The rendering system also can use other inputs 212 which affect rendering. Such inputs can include, but are not limited to, position and type of lighting, animation parameters for objects, texturing and colors of objects, and the like. Such inputs are commonly used in a variety of rendering engines designed to provide realistic renderings such as used in animation and games.

A pose detection module 220 uses various sensor data to determine the display pose 202 and viewer pose 204. In practice, there can be a separate pose detection module for detecting each of the display pose and viewer pose. As an example, one or more cameras 222 can provide image data 224 to the pose detection module 220. Various sensors 226 also can provide sensor data 228 to the pose detection module 220.

The camera 222 may be part of the display device and be directed at the viewer. Image data 224 from such a camera 222 can be processed using gaze detection and/or eye tracking technology to determine a pose of the viewer. Such technology is described in, for example, “Real Time Head Pose Tracking from Multiple Cameras with a Generic Model,” by Qin Cai, A. Sankaranarayanan, Q. Zhang, Zhengyou Zhang, and Zicheng Liu, in IEEE Workshop on Analysis and Modeling of Faces and Gestures, in conjunction with CVPR 2010, June 2010, and is found in commercially available products, such as the Tobii IS20 and Tobii IS-1 eye trackers available from Tobii Technology AB of Danderyd, Sweden.

The camera 222 may be part of the display device and may be directed at the environment to provide image data 224 of the scene. Image data 224 from such a camera 222 can be processed using various image processing techniques to determine the orientation of the display device with respect to the scene. For example, given two cameras, stereoscopic image processing techniques, such as described in “Real-Time Plane Sweeping Stereo with Multiple Sweeping Directions”, Gallup, D., Frahm, J.-M., et al., in Computer Vision and Pattern Recognition (CVPR) 2007, can be used to determine various planes defining the space of the scene, and the distance of the display device from, and its orientation with respect to, various objects in the scene, such as described in “Parallel Tracking and Mapping for Small AR Workspaces”, by Georg Klein and David Murray, in Proc. International Symposium on Mixed and Augmented Reality (ISMAR'07), and “Visual loop closing using multi-resolution SIFT grids in metric-topological SLAM”, Pradeep, V., Medioni, G., and Weiland, J., in Computer Vision and Pattern Recognition (CVPR) 2009, pp. 1438-1445, June 2009.

──────

Stated exercise A: Format the stretch of records from the line containing "Switch to the Images tab" through the end of the records as a numbered list, leaving out blank lines.
The text and the records have nothing to do with each other.

──────

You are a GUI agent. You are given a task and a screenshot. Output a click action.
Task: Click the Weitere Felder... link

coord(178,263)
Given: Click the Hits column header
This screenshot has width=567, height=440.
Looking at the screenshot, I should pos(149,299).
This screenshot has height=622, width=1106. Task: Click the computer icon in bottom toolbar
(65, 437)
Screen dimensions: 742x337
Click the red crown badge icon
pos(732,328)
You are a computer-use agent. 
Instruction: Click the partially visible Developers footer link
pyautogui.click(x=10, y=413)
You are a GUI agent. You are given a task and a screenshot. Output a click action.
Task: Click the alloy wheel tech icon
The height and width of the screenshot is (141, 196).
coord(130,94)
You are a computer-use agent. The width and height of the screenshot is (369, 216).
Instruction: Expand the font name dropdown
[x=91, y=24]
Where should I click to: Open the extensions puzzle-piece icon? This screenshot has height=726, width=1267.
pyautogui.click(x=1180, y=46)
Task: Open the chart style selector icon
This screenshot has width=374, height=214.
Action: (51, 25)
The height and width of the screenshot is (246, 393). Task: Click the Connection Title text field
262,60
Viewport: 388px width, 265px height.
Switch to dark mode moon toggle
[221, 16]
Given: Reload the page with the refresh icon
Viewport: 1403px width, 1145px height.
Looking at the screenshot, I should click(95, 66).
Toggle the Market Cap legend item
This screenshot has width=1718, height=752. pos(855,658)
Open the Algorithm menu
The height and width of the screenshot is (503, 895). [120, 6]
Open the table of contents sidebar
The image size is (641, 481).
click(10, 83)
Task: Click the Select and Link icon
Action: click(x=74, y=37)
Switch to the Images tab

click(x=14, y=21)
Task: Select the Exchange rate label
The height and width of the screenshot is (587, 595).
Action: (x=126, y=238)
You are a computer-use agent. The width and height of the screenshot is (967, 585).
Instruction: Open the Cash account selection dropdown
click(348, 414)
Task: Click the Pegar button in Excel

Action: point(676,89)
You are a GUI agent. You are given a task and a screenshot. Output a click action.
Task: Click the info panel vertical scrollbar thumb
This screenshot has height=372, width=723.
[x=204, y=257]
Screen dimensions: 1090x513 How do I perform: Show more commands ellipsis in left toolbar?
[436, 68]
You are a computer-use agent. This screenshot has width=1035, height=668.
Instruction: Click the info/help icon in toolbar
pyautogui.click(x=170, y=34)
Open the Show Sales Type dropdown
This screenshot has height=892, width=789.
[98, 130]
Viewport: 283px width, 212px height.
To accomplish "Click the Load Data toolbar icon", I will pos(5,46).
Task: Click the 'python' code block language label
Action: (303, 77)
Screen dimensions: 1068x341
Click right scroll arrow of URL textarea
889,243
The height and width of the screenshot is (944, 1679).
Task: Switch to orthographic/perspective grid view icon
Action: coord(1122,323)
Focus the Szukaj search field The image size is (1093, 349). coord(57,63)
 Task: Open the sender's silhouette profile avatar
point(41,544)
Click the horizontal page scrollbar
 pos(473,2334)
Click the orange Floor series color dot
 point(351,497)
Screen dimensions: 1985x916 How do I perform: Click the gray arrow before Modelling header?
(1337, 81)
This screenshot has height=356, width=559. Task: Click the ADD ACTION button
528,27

──────

Stated exercise B: In the excerpt on pose detection, which company offers the Tobii IS20 and Tobii IS-1 eye trackers?

Task result A:
1. Switch to the Images tab
2. click(x=14, y=21)
3. Task: Select the Exchange rate label
4. The height and width of the screenshot is (587, 595).
5. Action: (x=126, y=238)
6. You are a computer-use agent. The width and height of the screenshot is (967, 585).
7. Instruction: Open the Cash account selection dropdown
8. click(348, 414)
9. Task: Click the Pegar button in Excel
10. Action: point(676,89)
11. You are a GUI agent. You are given a task and a screenshot. Output a click action.
12. Task: Click the info panel vertical scrollbar thumb
13. This screenshot has height=372, width=723.
14. [x=204, y=257]
15. Screen dimensions: 1090x513 How do I perform: Show more commands ellipsis in left toolbar?
16. [436, 68]
17. You are a computer-use agent. This screenshot has width=1035, height=668.
18. Instruction: Click the info/help icon in toolbar
19. pyautogui.click(x=170, y=34)
20. Open the Show Sales Type dropdown
21. This screenshot has height=892, width=789.
22. [98, 130]
23. Viewport: 283px width, 212px height.
24. To accomplish "Click the Load Data toolbar icon", I will pos(5,46).
25. Task: Click the 'python' code block language label
26. Action: (303, 77)
27. Screen dimensions: 1068x341
28. Click right scroll arrow of URL textarea
29. 889,243
30. The height and width of the screenshot is (944, 1679).
31. Task: Switch to orthographic/perspective grid view icon
32. Action: coord(1122,323)
33. Focus the Szukaj search field The image size is (1093, 349). coord(57,63)
34.  Task: Open the sender's silhouette profile avatar
35. point(41,544)
36. Click the horizontal page scrollbar
37.  pos(473,2334)
38. Click the orange Floor series color dot
39.  point(351,497)
40. Screen dimensions: 1985x916 How do I perform: Click the gray arrow before Modelling header?
41. (1337, 81)
42. This screenshot has height=356, width=559. Task: Click the ADD ACTION button
43. 528,27

Task result B: Tobii Technology AB of Danderyd, Sweden.